▸ Supplied data:
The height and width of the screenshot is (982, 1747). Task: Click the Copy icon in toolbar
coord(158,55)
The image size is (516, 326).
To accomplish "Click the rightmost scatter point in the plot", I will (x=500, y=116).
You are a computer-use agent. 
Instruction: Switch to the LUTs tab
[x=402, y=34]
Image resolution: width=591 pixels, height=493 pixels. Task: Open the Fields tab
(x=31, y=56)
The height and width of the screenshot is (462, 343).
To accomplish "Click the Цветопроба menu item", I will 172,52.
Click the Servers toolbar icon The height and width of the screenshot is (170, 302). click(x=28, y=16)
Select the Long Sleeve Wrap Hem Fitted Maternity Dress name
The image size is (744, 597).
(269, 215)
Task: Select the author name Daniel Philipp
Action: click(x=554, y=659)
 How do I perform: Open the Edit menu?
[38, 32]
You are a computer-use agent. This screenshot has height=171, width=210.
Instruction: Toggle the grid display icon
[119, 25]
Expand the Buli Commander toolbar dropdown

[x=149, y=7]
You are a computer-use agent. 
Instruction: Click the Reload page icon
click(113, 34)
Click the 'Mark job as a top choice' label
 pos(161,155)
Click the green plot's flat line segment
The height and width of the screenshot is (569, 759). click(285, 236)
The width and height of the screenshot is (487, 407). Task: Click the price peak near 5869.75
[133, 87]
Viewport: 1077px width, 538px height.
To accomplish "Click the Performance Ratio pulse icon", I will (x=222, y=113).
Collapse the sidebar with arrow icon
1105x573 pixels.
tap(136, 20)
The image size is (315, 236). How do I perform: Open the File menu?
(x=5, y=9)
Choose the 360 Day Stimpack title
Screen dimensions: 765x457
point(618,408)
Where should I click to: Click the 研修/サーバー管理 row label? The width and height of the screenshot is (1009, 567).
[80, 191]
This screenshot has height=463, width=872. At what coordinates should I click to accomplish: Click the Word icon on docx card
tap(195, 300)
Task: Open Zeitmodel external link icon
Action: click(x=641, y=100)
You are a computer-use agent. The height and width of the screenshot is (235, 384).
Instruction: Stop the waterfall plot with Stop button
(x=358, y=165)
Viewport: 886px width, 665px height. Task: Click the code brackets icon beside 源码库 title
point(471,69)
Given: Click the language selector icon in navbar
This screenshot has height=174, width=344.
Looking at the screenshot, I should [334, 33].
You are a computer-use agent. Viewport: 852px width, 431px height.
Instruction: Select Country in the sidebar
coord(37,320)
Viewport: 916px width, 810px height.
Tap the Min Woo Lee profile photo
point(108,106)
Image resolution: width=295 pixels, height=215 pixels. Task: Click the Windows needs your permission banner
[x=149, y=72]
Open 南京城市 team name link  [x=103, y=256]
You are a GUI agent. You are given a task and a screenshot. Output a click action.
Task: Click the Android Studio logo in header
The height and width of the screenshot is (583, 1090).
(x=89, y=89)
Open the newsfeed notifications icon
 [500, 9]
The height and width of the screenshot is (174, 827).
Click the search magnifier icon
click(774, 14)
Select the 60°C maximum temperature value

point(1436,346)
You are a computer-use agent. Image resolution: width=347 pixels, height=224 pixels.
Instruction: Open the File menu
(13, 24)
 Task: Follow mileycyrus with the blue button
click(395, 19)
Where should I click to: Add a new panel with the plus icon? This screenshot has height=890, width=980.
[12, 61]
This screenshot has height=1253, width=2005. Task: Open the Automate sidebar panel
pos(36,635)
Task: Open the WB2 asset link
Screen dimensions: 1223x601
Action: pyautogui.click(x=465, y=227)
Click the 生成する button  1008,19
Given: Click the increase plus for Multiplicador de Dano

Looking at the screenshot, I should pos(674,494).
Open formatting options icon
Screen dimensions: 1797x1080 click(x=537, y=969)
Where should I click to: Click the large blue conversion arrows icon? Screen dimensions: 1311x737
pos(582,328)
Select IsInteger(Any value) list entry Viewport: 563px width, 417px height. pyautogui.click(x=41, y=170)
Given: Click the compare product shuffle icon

▸ Problem to work on:
Reproduce all of the entries above line for line, without changing a single character.

▸ Completed exercise:
The height and width of the screenshot is (982, 1747). Task: Click the Copy icon in toolbar
coord(158,55)
The image size is (516, 326).
To accomplish "Click the rightmost scatter point in the plot", I will (x=500, y=116).
You are a computer-use agent. 
Instruction: Switch to the LUTs tab
[x=402, y=34]
Image resolution: width=591 pixels, height=493 pixels. Task: Open the Fields tab
(x=31, y=56)
The height and width of the screenshot is (462, 343).
To accomplish "Click the Цветопроба menu item", I will 172,52.
Click the Servers toolbar icon The height and width of the screenshot is (170, 302). click(x=28, y=16)
Select the Long Sleeve Wrap Hem Fitted Maternity Dress name
The image size is (744, 597).
(269, 215)
Task: Select the author name Daniel Philipp
Action: click(x=554, y=659)
 How do I perform: Open the Edit menu?
[38, 32]
You are a computer-use agent. This screenshot has height=171, width=210.
Instruction: Toggle the grid display icon
[119, 25]
Expand the Buli Commander toolbar dropdown

[x=149, y=7]
You are a computer-use agent. 
Instruction: Click the Reload page icon
click(113, 34)
Click the 'Mark job as a top choice' label
 pos(161,155)
Click the green plot's flat line segment
The height and width of the screenshot is (569, 759). click(285, 236)
The width and height of the screenshot is (487, 407). Task: Click the price peak near 5869.75
[133, 87]
Viewport: 1077px width, 538px height.
To accomplish "Click the Performance Ratio pulse icon", I will (x=222, y=113).
Collapse the sidebar with arrow icon
1105x573 pixels.
tap(136, 20)
The image size is (315, 236). How do I perform: Open the File menu?
(x=5, y=9)
Choose the 360 Day Stimpack title
Screen dimensions: 765x457
point(618,408)
Where should I click to: Click the 研修/サーバー管理 row label? The width and height of the screenshot is (1009, 567).
[80, 191]
This screenshot has height=463, width=872. At what coordinates should I click to accomplish: Click the Word icon on docx card
tap(195, 300)
Task: Open Zeitmodel external link icon
Action: click(x=641, y=100)
You are a computer-use agent. The height and width of the screenshot is (235, 384).
Instruction: Stop the waterfall plot with Stop button
(x=358, y=165)
Viewport: 886px width, 665px height. Task: Click the code brackets icon beside 源码库 title
point(471,69)
Given: Click the language selector icon in navbar
This screenshot has height=174, width=344.
Looking at the screenshot, I should [334, 33].
You are a computer-use agent. Viewport: 852px width, 431px height.
Instruction: Select Country in the sidebar
coord(37,320)
Viewport: 916px width, 810px height.
Tap the Min Woo Lee profile photo
point(108,106)
Image resolution: width=295 pixels, height=215 pixels. Task: Click the Windows needs your permission banner
[x=149, y=72]
Open 南京城市 team name link  [x=103, y=256]
You are a GUI agent. You are given a task and a screenshot. Output a click action.
Task: Click the Android Studio logo in header
The height and width of the screenshot is (583, 1090).
(x=89, y=89)
Open the newsfeed notifications icon
 [500, 9]
The height and width of the screenshot is (174, 827).
Click the search magnifier icon
click(774, 14)
Select the 60°C maximum temperature value

point(1436,346)
You are a computer-use agent. Image resolution: width=347 pixels, height=224 pixels.
Instruction: Open the File menu
(13, 24)
 Task: Follow mileycyrus with the blue button
click(395, 19)
Where should I click to: Add a new panel with the plus icon? This screenshot has height=890, width=980.
[12, 61]
This screenshot has height=1253, width=2005. Task: Open the Automate sidebar panel
pos(36,635)
Task: Open the WB2 asset link
Screen dimensions: 1223x601
Action: pyautogui.click(x=465, y=227)
Click the 生成する button  1008,19
Given: Click the increase plus for Multiplicador de Dano

Looking at the screenshot, I should pos(674,494).
Open formatting options icon
Screen dimensions: 1797x1080 click(x=537, y=969)
Where should I click to: Click the large blue conversion arrows icon? Screen dimensions: 1311x737
pos(582,328)
Select IsInteger(Any value) list entry Viewport: 563px width, 417px height. pyautogui.click(x=41, y=170)
Given: Click the compare product shuffle icon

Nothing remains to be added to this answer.